Черёмухин в ожидании ответа прилепил отошедший кончик изоленты на очках. Он стыдился за контору, ещё вчера приводившую в трепет весь мир, а сегодня прячущуюся по лесам. Но поскольку Егор сам был выходцем из Лубянки, горько исповедался:
– Перед твоим звонком увидел в туалете одного нашего генерала. Он рвал бумаги, бегал по толчкам и спускал в них обрывки. Грешным делом подумал, что уничтожает документы, но, оказалось, избавлялся от рукописи о демократах. Таким нынче стал КГБ, Егор. Грустно.
Зря Юрка стыдился – Буерашин сам отвёл глаза. Он не знал, что творилось на данный момент в ГРУ, но если и там генералы дрогнули, то куда возвращаться и кому верить? Или быстрее бы уж Ельцин брал всю власть в руки, чтобы утвердить порядок?
Зеленоградского комитетчика нашли мятым, небритым и, кажется, под градусом. Увидев хлебовозку, заглохшую у крыльца на последней капле бензина, он сразу обмяк: так бывает, когда приходит уже не ожидаемая помощь. Выводя его из прострации, Буерашин поинтересовался:
– Сто грамм есть? Меня зовут Егор.
– Серёга, – легко поддержал знакомство хозяин кабинета.

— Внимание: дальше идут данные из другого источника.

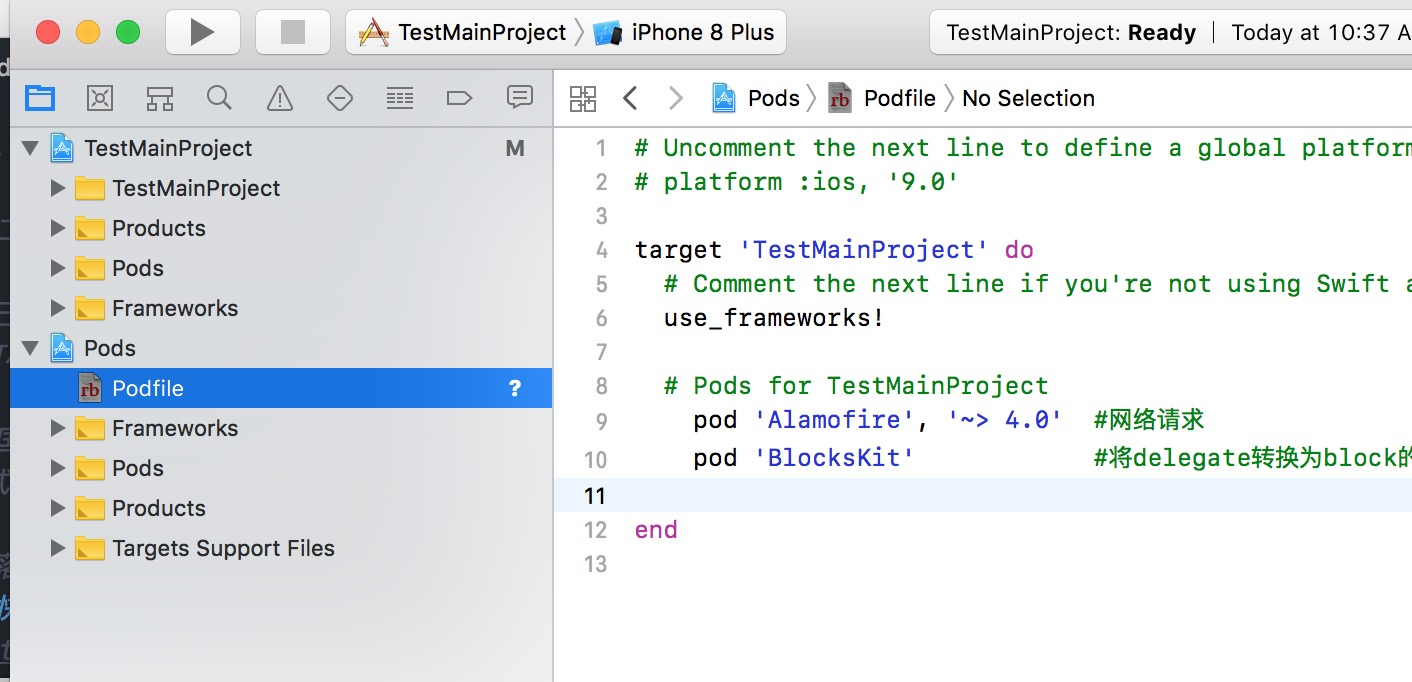Select Podfile in the jump bar

tap(899, 98)
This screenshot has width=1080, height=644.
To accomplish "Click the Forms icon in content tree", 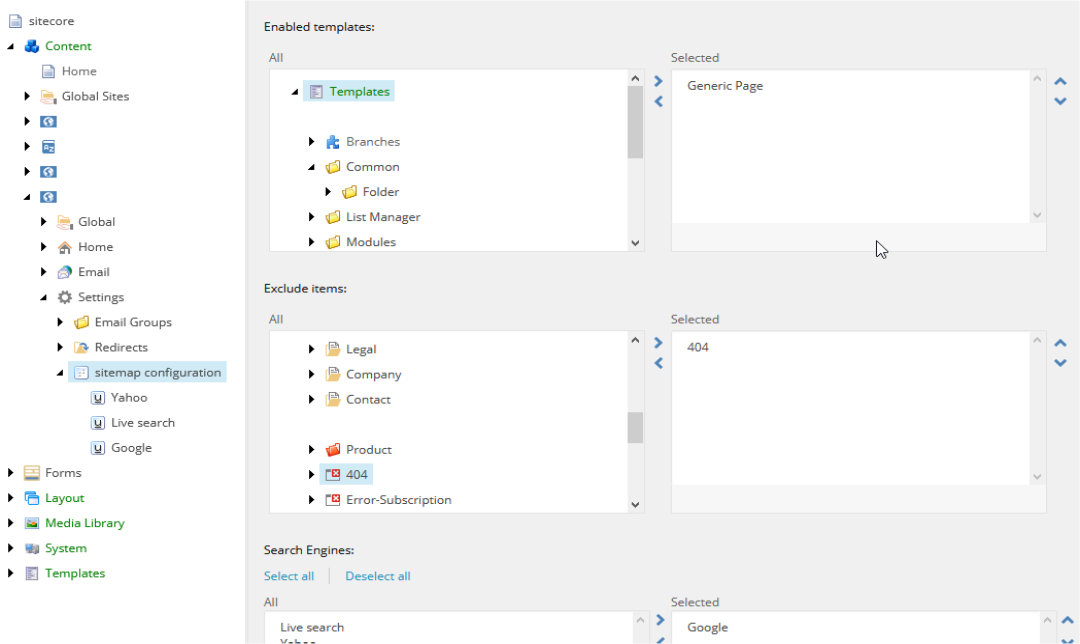I will pos(32,472).
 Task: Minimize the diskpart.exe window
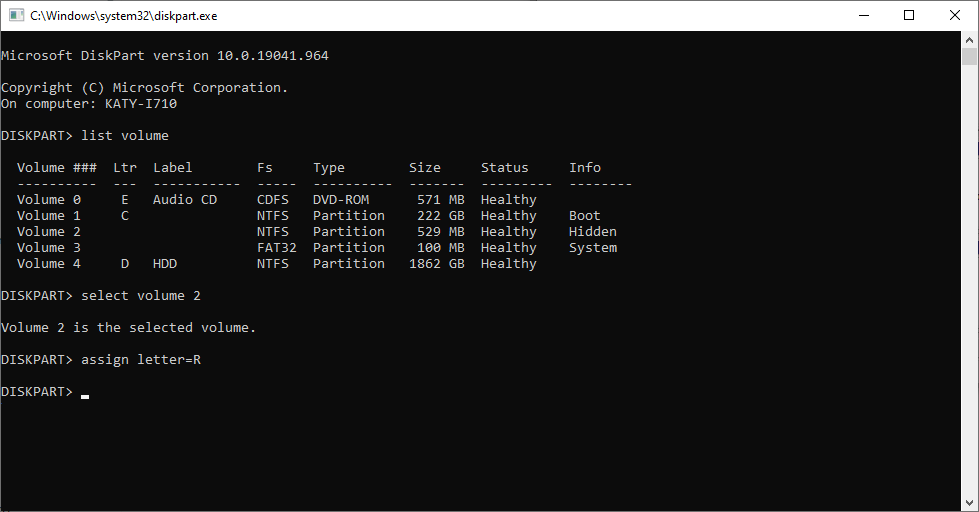click(863, 15)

Бутылка с остатками стояла под столом – зеленоградец лишь опустил за ней руку. Но за закуской пришлось идти в угол, к холодильнику. Тот, потерявший в переездах переднее резиновое копытце, кивнул хозяину украшенным детскими наклейками лбом. И душу распахнул широко и светло: чем богаты, то – ваше.
Щедрость оказалась понятной, когда на ржавых решётках обнаружились лишь маслянистая банка из-под тушёнки с ломтиками пожелтевшего жира да надломленные, покрытые инеем, кусочки хлеба на одноразовой тарелке. Капитана смутило малое количество закуски, и он полез за добавкой в морозилку. Там ножом наковырял пропахшие рыбой кусочки льда и вывалил их рядом с хлебом.
Сдвинули почерневшие от чая разнокалиберные чашки – не на поминках. Тост предложил капитан, выдавая свою родословную:
– Казак пьёт в двух случаях. Первый – когда есть огурец. И второй – когда огурца нет. До дна.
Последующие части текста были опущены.